Boulle thought of the book as satire, a contemporary Gulliver’s Travels. Despite his intentions, Planet of the Apes would spark one of the longest running, most popular sci-fi franchises of all time, “the nucleus of a continually expanding universe,” wrote Simon Abrams in 2011, consisting of “four sequels, a remake, a TV series and several comic-book spinoffs.” Since then, we’ve seen three new films appear, the familiar latex and fake fur replaced by CGI.
The series has worked as satire as well as sci-fi, and has more than its share of humor, much of it unintentional. (Charlton Heston didn’t pound sand for our amusement when he learned it was Earth all along, but we’ll never stop laughing.) The source material grounded the story in a believable fictional universe, and The Twilight Zone’s Rod Serling stepped in for the first draft of the script and added the Cold War frisson of the shocking twist ending.
Boulle’s novel and Serling’s script described an ape society too technologically advanced to recreate on the relatively low budget 20th Century Fox decided risk on the untested 1968 film version of the book, so screenwriter Michael Wilson—who previously adapted Boulle’s Bridge Over the River Kwai—was brought on to dumb things down a bit. Nonetheless, “the original 1968 Apes production” looked like “a big studio-produced science fiction epic [featuring] elaborate make-up effects and considerable production values for the apes’ primitive, Gaudi-influenced city architecture.”
The set design, by art directors William Creber and Jack Martin Smith, relied on some sleight-of-hand to create a sense of space. Stars Heston and Linda Harrison provided sex appeal, but what really sold the franchise to audiences again and again were the incredible makeup effects by John Chambers that transformed Roddy McDowell, Kim Hunter, and Maurice Evans so completely into highly evolved chimpanzees and orangutans that audiences couldn’t recognize their famous faces at all, even when they hung out on the streets of Hollywood between takes.

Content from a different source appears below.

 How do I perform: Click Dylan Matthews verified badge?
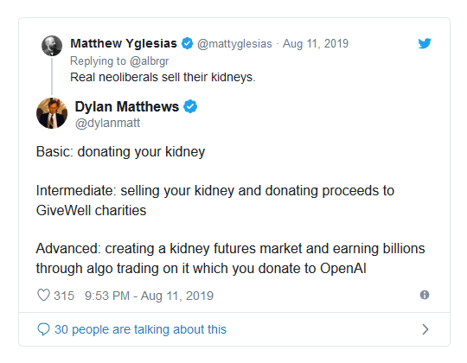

As the cast and crew brought Boulle’s vision of a futuristic ape society to life, photographer Dennis Stock, who had made his name taking pictures of James Dean and famous jazz musicians, captured the action behind the scenes and in casual street scenes. All of the photos here were taken on set in Malibu and in Hollywood in 1967, a document of what no one at the time could have known would become an over fifty-year ape saga that has outlived its first creators and may outlive us all.